Nel corso di una pausa, l’attrice ha preso la parola, ma l’esponente Pdl l’ha subito attaccata «noi ci occupiamo di posti di lavoro, non di attrici miliardarie» provocandone l'immediata replica: «ladri!». In pochi minuti è si passati dalle parole ai fatti, con spintoni e tafferugli fino all’arrivo dei carabinieri che hanno identificato tutti i presenti.

L’ex cinema è occupato da quasi tre mesi per scongiurarne la trasformazione in un casinò con slot machine e giochi virtuali. «Questa è la cultura della destra fatta di sala giochi e slot machine – ha affermato la Guzzanti – e aprendo una bisca si rischia di dare una mano alla criminalità organizzata».

Puntuale la polemica politica. «Gli occupanti stanno bloccando 50 nuovi posti di lavoro e il diritto dei romani ad una cultura che sia veramente per tutti» ha dichiarato in una nota Francesco Aracri (Pdl) «in merito all’esproprio proletario del cinema Palazzo nel quartiere San Lorenzo». 

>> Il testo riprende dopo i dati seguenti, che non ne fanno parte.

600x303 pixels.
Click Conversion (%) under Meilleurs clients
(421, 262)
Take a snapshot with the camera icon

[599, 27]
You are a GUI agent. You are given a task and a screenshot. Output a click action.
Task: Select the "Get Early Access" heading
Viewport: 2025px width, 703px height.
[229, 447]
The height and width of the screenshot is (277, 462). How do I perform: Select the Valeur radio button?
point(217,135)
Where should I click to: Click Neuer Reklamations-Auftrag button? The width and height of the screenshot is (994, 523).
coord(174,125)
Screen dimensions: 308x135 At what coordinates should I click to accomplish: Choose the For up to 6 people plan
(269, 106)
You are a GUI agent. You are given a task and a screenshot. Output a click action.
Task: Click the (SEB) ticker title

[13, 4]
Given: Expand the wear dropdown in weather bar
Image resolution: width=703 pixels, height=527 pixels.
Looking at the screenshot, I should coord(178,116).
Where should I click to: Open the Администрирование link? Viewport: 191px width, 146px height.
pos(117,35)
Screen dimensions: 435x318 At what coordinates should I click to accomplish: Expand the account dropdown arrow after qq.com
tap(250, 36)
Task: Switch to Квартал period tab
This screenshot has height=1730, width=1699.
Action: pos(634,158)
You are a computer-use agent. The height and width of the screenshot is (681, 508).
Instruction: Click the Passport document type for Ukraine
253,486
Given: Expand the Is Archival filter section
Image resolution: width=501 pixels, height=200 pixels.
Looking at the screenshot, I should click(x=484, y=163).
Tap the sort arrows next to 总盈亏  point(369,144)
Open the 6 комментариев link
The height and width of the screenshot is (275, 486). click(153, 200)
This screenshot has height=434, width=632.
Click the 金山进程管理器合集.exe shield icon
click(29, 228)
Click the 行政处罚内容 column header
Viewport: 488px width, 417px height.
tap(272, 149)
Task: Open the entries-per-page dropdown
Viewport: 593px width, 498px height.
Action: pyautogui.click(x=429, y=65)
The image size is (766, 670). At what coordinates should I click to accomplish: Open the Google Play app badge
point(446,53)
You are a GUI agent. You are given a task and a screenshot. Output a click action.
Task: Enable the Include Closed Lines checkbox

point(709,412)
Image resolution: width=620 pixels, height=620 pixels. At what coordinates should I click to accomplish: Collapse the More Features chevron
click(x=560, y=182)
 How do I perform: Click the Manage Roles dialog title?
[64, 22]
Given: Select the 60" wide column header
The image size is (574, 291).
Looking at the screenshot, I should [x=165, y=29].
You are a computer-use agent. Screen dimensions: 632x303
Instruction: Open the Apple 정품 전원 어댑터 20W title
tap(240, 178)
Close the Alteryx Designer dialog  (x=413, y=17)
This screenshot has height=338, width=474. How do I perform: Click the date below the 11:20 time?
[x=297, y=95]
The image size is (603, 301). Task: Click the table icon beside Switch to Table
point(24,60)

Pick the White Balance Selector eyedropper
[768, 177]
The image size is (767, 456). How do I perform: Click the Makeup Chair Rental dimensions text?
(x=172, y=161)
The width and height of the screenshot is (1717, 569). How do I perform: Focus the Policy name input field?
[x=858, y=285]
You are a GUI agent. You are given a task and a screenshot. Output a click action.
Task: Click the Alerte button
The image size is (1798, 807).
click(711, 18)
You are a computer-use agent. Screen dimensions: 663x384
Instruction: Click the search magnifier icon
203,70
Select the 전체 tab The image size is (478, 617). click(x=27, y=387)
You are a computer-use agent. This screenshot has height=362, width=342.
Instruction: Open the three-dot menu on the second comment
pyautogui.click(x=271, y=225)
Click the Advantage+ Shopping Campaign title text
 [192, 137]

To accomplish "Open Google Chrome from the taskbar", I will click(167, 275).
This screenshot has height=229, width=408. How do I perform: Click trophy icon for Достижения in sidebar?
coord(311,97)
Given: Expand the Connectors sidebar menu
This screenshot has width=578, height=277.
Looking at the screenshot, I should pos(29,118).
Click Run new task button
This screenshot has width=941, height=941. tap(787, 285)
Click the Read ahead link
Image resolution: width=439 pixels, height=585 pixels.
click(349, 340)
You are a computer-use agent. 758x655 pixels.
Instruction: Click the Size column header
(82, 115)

«Ma di quale esproprio proletario, parla Aracri? – si domanda in una nota Enzo Foschi, consigliere regionale del Pd e vicepresidente della commissione Cultura della regione Lazio – Quello che sta accadendo intorno al Cinema Palazzo, se ancora non è chiaro, è l’espressione della volontà di un intero quartiere, quello di San Lorenzo che rifiuta un’operazione contraria ad ogni buona pratica di sostenibilità ed integrazione nel territorio di piani commerciali».